* Objective:
Update the GridX1 page text starting at "GridX1 is a" and ending at "hence the path.", changing "soft link" to "symbolic link".

* Extracted text:
GridX1

From ATLAS-TRIUMF

Jump to: navigation, search

GridX1 is a Canadian grid project. The main project page is here. This area is for the development of documentation, installation and user instructions.

Contents

[edit] Installation Instructions

[edit] User Interface

  • Download the 6.7.10 developments release, for you OS, from Condor downloads. There is some simple registration procedure.
  • The rpm installs into /opt/condor-6.7.10. Make a soft link
ln -s /opt/condor-6.7.10 /opt/condor
  • These directories store the persistant queue info and should be kept when upgrading, hence the path.
mkdir -p /opt/condor_var/spool /opt/condor_var/log
  • Then you need to edit /opt/condor/etc/condor_config
CONDOR_HOST=condorg.triumf.ca
RELEASE_DIR             = /opt/condor
LOCAL_DIR               = /opt/condor_var
CONDOR_ADMIN            = whatever
ENABLE_GRID_MONITOR = TRUE
GRIDMANAGER_MAX_SUBMITTED_JOBS_PER_RESOURCE=5000
GRIDMANAGER_MAX_PENDING_SUBMITS_PER_RESOURCE=5
GRIDMANAGER_MAX_PENDING_REQUESTS=1000
GRIDMANAGER_GAHP_CALL_TIMEOUT = 900
  • Paste below to /etc/init.d/condor
#! /bin/sh
#
# condor       Start/Stop condor processes
#
# chkconfig: 345 90 10
# description: all condor related processes are bootstrapped here.

* Stored data:
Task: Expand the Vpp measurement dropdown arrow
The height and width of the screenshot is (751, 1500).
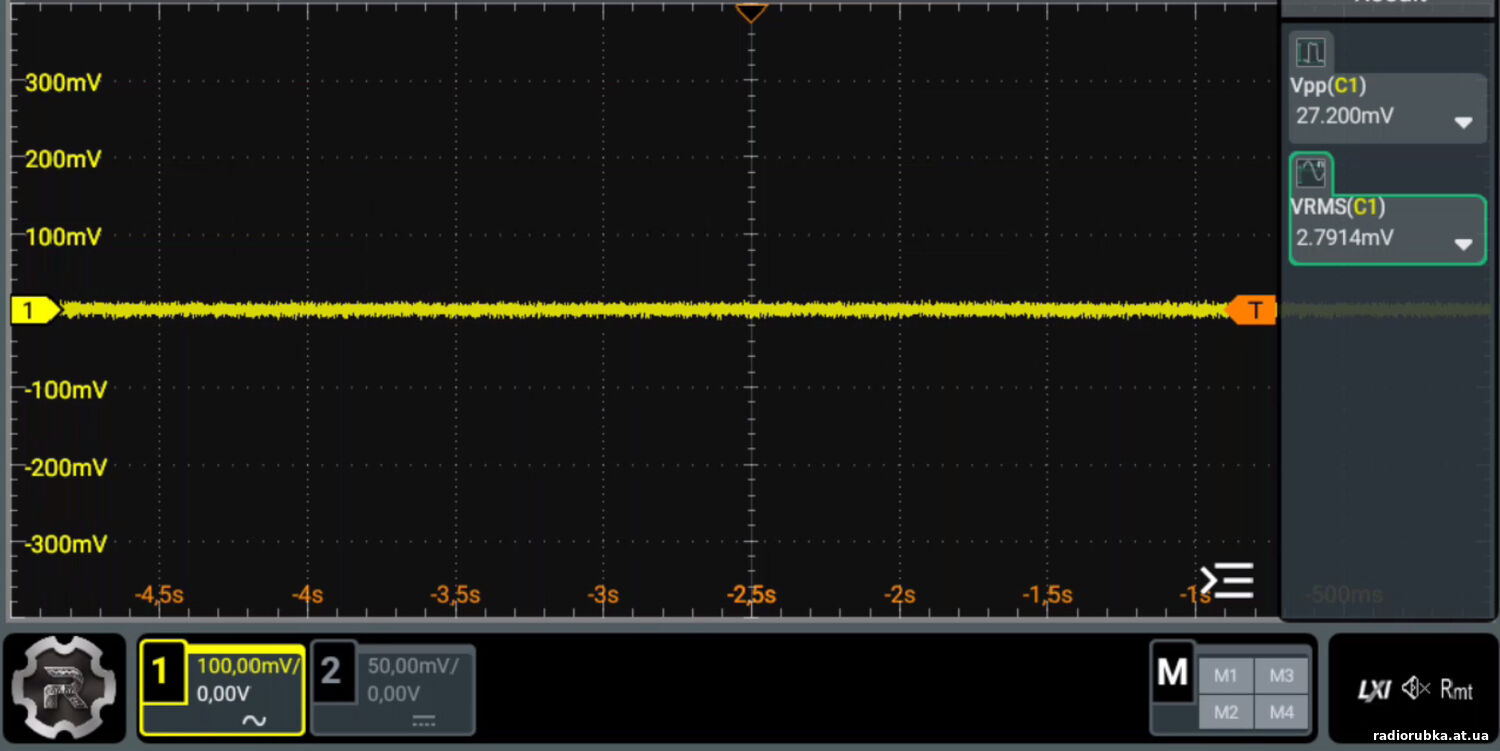Action: click(x=1463, y=123)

* Answer to the exercise:
GridX1 is a Canadian grid project. The main project page is here. This area is for the development of documentation, installation and user instructions.

Contents

[edit] Installation Instructions

[edit] User Interface

  • Download the 6.7.10 developments release, for you OS, from Condor downloads. There is some simple registration procedure.
  • The rpm installs into /opt/condor-6.7.10. Make a symbolic link
ln -s /opt/condor-6.7.10 /opt/condor
  • These directories store the persistant queue info and should be kept when upgrading, hence the path.